张慧铭学术报告:Minimax Rate and Sub-Gaussian Estimation for Multi-armed Bandits in Reinforcement Learning

发布时间:2023-10-02 浏览次数:10

报告题目:Minimax Rate and Sub-Gaussian Estimation for Multi-armed Bandits in Reinforcement Learning

报告人:张慧铭,北京航空航天大学人工智能研究院 15501122255

报告时间:10月7日下午15:00-16:00

报告地点:雁山校区理4-501


报告摘要:In machine learning, to analyze how well a learning algorithm performs in the most unfavorable situation, we use a theoretical concept called the minimax rate. In this talk, we give an introduction to multi-armed bandit problems in reinforcement learning and their minimax rate of regret bounds. The regret bounds for two algorithms are discussed: upper confidence bound (UCB) algorithms and minimax optimal strategy in the stochastic case (MOSS) algorithms. Further, since existing UCB algorithms contain unknown sub-Gaussian parameters, we propose estimated and bootstrapped UCB algorithms under both sub-Gaussian bandits and small sample assumptions.
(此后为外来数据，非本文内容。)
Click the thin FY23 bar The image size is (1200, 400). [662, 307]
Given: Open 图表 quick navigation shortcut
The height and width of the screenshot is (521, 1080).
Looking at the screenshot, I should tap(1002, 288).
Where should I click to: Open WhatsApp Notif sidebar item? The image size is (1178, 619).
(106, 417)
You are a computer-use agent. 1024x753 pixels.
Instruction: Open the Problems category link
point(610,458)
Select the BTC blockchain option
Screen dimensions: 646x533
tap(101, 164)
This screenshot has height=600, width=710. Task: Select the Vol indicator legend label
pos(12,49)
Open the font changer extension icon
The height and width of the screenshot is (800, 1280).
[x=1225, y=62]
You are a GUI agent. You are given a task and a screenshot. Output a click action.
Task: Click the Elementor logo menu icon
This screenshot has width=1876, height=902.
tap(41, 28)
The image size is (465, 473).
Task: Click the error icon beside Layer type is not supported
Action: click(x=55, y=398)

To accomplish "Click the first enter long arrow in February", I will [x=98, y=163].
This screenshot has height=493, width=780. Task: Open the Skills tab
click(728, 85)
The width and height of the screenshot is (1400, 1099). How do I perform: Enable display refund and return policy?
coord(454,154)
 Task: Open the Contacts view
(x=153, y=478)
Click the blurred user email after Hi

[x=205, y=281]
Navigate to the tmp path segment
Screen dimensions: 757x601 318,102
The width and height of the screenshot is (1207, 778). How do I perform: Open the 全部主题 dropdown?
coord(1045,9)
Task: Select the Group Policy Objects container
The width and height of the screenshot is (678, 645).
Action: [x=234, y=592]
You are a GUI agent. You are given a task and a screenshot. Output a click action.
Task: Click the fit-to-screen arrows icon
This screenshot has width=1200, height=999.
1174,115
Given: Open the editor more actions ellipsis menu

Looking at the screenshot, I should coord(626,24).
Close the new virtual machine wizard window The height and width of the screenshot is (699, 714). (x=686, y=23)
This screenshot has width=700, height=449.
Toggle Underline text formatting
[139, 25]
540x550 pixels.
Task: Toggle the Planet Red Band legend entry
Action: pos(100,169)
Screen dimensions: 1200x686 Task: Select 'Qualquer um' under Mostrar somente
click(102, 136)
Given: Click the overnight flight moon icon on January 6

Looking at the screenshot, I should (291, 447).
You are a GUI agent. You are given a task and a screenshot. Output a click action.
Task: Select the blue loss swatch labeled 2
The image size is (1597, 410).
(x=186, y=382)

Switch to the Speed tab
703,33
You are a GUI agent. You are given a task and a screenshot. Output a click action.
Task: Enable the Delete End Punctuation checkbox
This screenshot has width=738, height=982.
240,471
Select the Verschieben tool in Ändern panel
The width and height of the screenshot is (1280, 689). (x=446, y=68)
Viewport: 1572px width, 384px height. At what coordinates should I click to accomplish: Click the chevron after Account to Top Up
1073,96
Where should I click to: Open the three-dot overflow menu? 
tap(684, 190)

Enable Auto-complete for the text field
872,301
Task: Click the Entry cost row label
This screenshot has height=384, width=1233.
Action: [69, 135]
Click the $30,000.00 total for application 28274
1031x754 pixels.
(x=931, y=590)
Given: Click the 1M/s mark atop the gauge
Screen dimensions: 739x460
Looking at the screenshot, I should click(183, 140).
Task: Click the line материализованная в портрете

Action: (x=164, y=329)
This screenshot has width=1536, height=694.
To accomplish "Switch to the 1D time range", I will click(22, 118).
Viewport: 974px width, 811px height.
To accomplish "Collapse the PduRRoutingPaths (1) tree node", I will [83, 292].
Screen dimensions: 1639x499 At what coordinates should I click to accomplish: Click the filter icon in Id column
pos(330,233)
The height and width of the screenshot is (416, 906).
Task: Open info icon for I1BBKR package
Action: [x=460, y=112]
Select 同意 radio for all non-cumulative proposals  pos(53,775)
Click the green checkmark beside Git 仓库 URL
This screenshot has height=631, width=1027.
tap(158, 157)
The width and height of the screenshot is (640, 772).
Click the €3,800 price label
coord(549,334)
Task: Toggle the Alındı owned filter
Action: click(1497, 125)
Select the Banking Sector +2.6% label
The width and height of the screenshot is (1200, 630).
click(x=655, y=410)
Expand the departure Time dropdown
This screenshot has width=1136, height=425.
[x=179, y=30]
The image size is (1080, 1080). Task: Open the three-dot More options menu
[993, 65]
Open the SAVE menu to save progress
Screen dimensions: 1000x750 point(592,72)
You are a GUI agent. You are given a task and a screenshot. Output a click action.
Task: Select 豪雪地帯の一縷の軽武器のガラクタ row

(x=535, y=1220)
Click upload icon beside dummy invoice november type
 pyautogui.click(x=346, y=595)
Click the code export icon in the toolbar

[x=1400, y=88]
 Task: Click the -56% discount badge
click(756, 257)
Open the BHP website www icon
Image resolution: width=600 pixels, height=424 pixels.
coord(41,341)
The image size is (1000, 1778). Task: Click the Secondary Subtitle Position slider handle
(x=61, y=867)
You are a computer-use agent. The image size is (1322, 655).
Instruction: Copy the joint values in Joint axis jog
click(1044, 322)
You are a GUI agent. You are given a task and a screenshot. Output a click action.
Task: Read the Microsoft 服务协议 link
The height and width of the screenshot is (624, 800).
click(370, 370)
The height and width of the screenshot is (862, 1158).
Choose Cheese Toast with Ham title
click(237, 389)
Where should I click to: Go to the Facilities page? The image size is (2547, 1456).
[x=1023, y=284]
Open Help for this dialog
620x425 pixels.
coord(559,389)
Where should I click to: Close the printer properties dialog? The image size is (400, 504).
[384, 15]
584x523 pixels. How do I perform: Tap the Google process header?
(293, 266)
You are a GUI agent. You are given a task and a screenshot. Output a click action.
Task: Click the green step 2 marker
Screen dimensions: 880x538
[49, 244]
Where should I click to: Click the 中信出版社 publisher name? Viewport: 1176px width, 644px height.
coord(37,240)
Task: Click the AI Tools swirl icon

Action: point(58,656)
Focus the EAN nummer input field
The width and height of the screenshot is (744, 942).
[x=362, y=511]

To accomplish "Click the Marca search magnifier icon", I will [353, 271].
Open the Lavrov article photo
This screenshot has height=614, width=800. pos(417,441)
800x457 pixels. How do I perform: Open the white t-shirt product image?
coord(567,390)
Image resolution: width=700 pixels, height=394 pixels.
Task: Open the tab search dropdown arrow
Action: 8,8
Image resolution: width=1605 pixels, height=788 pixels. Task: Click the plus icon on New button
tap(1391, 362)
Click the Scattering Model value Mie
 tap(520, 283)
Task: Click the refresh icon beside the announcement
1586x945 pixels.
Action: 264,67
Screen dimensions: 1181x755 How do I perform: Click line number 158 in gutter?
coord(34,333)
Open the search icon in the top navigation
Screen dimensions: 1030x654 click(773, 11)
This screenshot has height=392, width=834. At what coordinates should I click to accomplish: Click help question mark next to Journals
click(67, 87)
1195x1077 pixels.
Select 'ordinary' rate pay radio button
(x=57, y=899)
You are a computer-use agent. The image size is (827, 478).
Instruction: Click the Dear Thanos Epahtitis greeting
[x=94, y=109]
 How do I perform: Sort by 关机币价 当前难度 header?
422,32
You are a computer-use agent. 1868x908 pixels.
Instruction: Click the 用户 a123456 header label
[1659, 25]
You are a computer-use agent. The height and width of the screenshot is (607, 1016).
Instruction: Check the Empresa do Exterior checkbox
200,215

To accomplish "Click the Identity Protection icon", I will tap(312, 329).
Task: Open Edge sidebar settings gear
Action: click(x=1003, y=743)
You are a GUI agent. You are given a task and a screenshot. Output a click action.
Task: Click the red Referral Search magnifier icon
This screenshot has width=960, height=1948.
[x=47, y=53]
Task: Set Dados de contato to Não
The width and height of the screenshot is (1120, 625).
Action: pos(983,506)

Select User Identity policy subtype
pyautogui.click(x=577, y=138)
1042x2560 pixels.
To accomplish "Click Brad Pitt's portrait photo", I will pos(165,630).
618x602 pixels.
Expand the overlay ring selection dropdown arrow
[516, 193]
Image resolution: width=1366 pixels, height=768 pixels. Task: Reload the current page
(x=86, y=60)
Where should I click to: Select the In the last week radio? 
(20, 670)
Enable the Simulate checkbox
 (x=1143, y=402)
报告人简介:张慧铭,北航人工智能研究院的副教授(准聘)。曾在澳门大学担任过濠江学者博士后研究员(2020-2022);曾就读于北京大学(2016-2020)获得统计学博士。本科(09级)与硕士(13级)均就读于华中师范大学,获得数学与经济学双学士学位以及数理统计硕士学位; 高中毕业于广西师大附中。研究方向:非渐近推断、高维概率统计、稳健估计、机器学习与深度学习理论、函数型数据等。发表SCI论文21篇(包括机器学习与人工智能领域顶刊JMLR;统计顶刊JASA,Biometrika;精算顶刊IME; 统计、数学、与物理主流刊Statistica Sinica, Journal of Complexity,和Physica Scripta等;谷歌学术引用超470次),其中两篇为Web of Science高被引论文。目前主持国自科青基一项;担任美国《数学评论》评论员,SCI期刊Mathematics (Q1,中科院三区, IF=2.592)的高维与非渐近统计专栏客座主编。曾担任统计、概率、人工智能与机器学习领域顶刊(AOS,AOAP,JASA,JMLR,IEEET-SP)的审稿人。